If there's a single characteristic that could describe the diverse paths that Phil Haynes has traversed over his adventurous four-decade career, it's a sense of forward movement. That idea is captured in the title of the drummer's acclaimed 2023 memoir, Chasing the Masters, which hints at the idea of a constant, searching pursuit; but it's also inherent in a musical life centered on the philosophy of spontaneous, in-the-moment creation that forms the heart of Haynes' work, whether he's revisiting a jazz standard or free improvising.

Ever since he committed his story to paper, and in the aftermath of health issues that for a time threatened his ability to continue performing, Haynes has found himself coupling his forward-looking instincts with a compulsion to glance back and reassess his past. The result has been not nostalgia but a wealth of new projects and collaborations that link tomorrow and yesterday in captivating ways. On his latest releases Haynes reconnects with one of his earliest musical passions, the electric guitar, for a pair of combustible new albums, both out April 25, 2025 via his own Corner Store Jazz imprint.

"I marinated in the iconic electric guitar sounds of B.B King, Jimi Hendrix, the British Invasion, Broadway's 'rock operas', and eventually jazz greats from Wes to Jim Hall, John Abercrombie, Mahavishnu, and beyond, " Haynes says. That naturally led to a number of collaborations with like-minded guitarists during his decades in New York, but he realized that he'd rarely had the opportunity since leaving the city more than 20 years ago. That meant that not only had he lost touch with one branch of his earliest influences, but had missed the opportunity to enter the studio with some of his favorite collaborators.

Haynes more than remedies that gulf in his discography with the simultaneous release of Return To Electric and Transition(s), both of which reunite him with not only the instrument that soundtracked his youth but with two collaborators who have long been absent from his recorded history: Steve Salerno and Ben Monder.

DATASET EXCERPT
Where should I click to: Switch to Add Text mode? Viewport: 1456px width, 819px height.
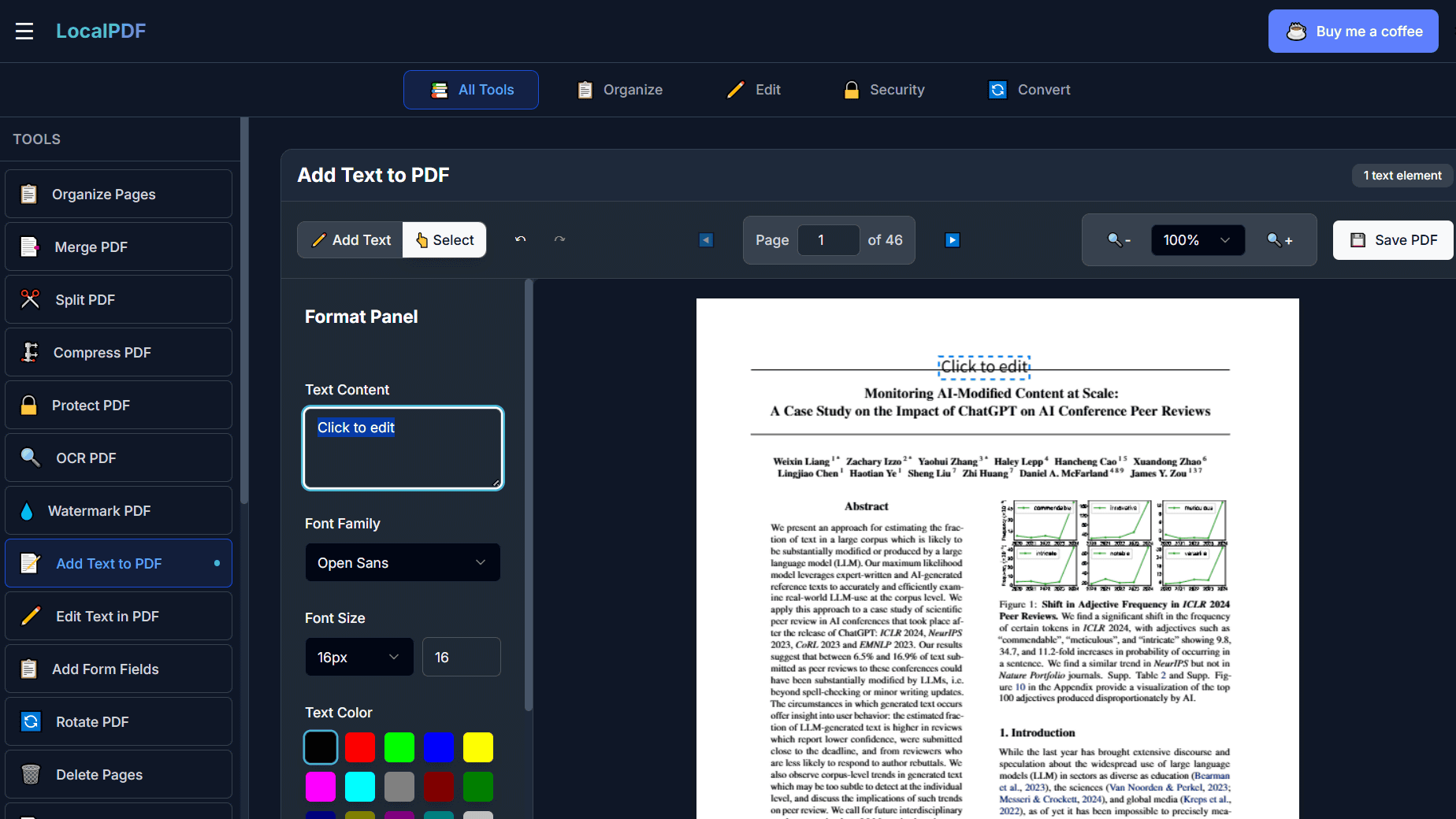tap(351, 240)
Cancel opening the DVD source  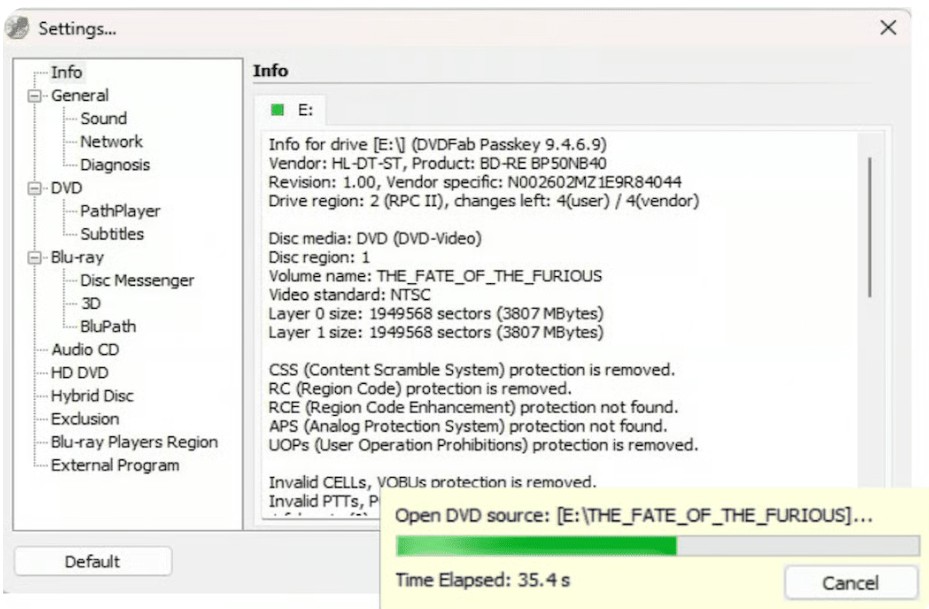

AIM
Which two collaborators do the new albums reunite Haynes with, according to the Phil Haynes text?

RESPONSE FOR THIS EXERCISE
Steve Salerno and Ben Monder.